┌────────

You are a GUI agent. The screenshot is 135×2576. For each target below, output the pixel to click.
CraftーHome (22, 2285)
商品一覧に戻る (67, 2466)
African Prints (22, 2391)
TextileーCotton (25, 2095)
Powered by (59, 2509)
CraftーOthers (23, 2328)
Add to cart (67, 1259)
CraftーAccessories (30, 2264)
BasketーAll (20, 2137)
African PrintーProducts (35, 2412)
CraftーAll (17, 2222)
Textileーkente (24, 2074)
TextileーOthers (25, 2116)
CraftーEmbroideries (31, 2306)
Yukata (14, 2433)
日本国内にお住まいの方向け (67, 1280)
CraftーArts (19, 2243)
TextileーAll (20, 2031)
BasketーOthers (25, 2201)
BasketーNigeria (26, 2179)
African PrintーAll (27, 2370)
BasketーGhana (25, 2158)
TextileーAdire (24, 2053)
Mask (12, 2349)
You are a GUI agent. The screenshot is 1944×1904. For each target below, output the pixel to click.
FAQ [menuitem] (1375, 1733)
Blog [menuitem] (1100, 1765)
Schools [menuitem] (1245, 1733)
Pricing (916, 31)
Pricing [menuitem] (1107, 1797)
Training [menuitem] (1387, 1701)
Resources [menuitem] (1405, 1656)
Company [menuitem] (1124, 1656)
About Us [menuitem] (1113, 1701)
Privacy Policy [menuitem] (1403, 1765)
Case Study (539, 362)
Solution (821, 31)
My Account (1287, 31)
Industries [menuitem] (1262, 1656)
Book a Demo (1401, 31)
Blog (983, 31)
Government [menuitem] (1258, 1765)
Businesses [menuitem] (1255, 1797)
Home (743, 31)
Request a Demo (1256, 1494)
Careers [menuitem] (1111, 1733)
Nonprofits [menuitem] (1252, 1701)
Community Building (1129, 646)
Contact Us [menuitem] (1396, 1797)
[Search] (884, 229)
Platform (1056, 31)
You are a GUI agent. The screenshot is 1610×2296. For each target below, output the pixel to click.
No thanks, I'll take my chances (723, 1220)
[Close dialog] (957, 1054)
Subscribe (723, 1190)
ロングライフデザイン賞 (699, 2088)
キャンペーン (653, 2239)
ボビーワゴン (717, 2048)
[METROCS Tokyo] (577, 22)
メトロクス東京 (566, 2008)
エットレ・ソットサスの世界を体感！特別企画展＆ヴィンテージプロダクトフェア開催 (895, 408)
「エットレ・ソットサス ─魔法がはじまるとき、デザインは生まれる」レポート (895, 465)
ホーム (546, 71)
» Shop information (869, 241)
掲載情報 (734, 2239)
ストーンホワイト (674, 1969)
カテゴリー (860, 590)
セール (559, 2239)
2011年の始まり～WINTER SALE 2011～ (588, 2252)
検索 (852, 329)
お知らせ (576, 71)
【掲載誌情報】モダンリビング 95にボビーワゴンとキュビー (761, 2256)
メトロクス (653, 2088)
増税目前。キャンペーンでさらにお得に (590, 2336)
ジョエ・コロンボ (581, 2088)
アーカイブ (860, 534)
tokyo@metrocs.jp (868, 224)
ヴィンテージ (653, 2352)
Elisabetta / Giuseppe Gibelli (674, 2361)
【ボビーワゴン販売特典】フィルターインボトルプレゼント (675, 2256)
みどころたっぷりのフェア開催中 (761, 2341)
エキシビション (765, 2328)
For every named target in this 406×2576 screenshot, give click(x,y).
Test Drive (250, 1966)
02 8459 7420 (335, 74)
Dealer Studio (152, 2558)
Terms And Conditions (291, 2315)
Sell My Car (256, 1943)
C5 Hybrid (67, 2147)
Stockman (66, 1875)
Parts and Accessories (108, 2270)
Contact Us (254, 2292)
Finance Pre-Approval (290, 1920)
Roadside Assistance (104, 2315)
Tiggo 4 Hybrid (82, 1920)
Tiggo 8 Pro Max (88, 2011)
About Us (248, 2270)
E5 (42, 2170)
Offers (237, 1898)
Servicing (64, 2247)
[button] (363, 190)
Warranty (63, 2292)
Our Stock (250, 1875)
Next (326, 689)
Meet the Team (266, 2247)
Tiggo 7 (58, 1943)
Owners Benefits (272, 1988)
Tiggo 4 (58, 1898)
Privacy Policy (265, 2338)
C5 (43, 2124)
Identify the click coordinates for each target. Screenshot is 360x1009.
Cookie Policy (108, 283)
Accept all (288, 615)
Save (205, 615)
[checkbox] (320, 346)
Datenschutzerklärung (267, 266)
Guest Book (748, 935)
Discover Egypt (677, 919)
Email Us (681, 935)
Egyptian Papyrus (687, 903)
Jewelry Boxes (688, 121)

└────────

> **TASK STATEMENT**
Of the entries above, repeat exactly the lines between the line with "Pricing (916, 31)" and the line with "Cookie Policy (108, 283)", inclusive, and no others.

> **ANSWER TO THIS EXERCISE**
Pricing (916, 31)
Pricing [menuitem] (1107, 1797)
Training [menuitem] (1387, 1701)
Resources [menuitem] (1405, 1656)
Company [menuitem] (1124, 1656)
About Us [menuitem] (1113, 1701)
Privacy Policy [menuitem] (1403, 1765)
Case Study (539, 362)
Solution (821, 31)
My Account (1287, 31)
Industries [menuitem] (1262, 1656)
Book a Demo (1401, 31)
Blog (983, 31)
Government [menuitem] (1258, 1765)
Businesses [menuitem] (1255, 1797)
Home (743, 31)
Request a Demo (1256, 1494)
Careers [menuitem] (1111, 1733)
Nonprofits [menuitem] (1252, 1701)
Community Building (1129, 646)
Contact Us [menuitem] (1396, 1797)
[Search] (884, 229)
Platform (1056, 31)
You are a GUI agent. The screenshot is 1610×2296. For each target below, output the pixel to click.
No thanks, I'll take my chances (723, 1220)
[Close dialog] (957, 1054)
Subscribe (723, 1190)
ロングライフデザイン賞 (699, 2088)
キャンペーン (653, 2239)
ボビーワゴン (717, 2048)
[METROCS Tokyo] (577, 22)
メトロクス東京 (566, 2008)
エットレ・ソットサスの世界を体感！特別企画展＆ヴィンテージプロダクトフェア開催 (895, 408)
「エットレ・ソットサス ─魔法がはじまるとき、デザインは生まれる」レポート (895, 465)
ホーム (546, 71)
» Shop information (869, 241)
掲載情報 (734, 2239)
ストーンホワイト (674, 1969)
カテゴリー (860, 590)
セール (559, 2239)
2011年の始まり～WINTER SALE 2011～ (588, 2252)
検索 (852, 329)
お知らせ (576, 71)
【掲載誌情報】モダンリビング 95にボビーワゴンとキュビー (761, 2256)
メトロクス (653, 2088)
増税目前。キャンペーンでさらにお得に (590, 2336)
ジョエ・コロンボ (581, 2088)
アーカイブ (860, 534)
tokyo@metrocs.jp (868, 224)
ヴィンテージ (653, 2352)
Elisabetta / Giuseppe Gibelli (674, 2361)
【ボビーワゴン販売特典】フィルターインボトルプレゼント (675, 2256)
みどころたっぷりのフェア開催中 (761, 2341)
エキシビション (765, 2328)
For every named target in this 406×2576 screenshot, give click(x,y).
Test Drive (250, 1966)
02 8459 7420 (335, 74)
Dealer Studio (152, 2558)
Terms And Conditions (291, 2315)
Sell My Car (256, 1943)
C5 Hybrid (67, 2147)
Stockman (66, 1875)
Parts and Accessories (108, 2270)
Contact Us (254, 2292)
Finance Pre-Approval (290, 1920)
Roadside Assistance (104, 2315)
Tiggo 4 Hybrid (82, 1920)
Tiggo 8 Pro Max (88, 2011)
About Us (248, 2270)
E5 (42, 2170)
Offers (237, 1898)
Servicing (64, 2247)
[button] (363, 190)
Warranty (63, 2292)
Our Stock (250, 1875)
Next (326, 689)
Meet the Team (266, 2247)
Tiggo 7 (58, 1943)
Owners Benefits (272, 1988)
Tiggo 4 (58, 1898)
Privacy Policy (265, 2338)
C5 (43, 2124)
Identify the click coordinates for each target. Screenshot is 360x1009.
Cookie Policy (108, 283)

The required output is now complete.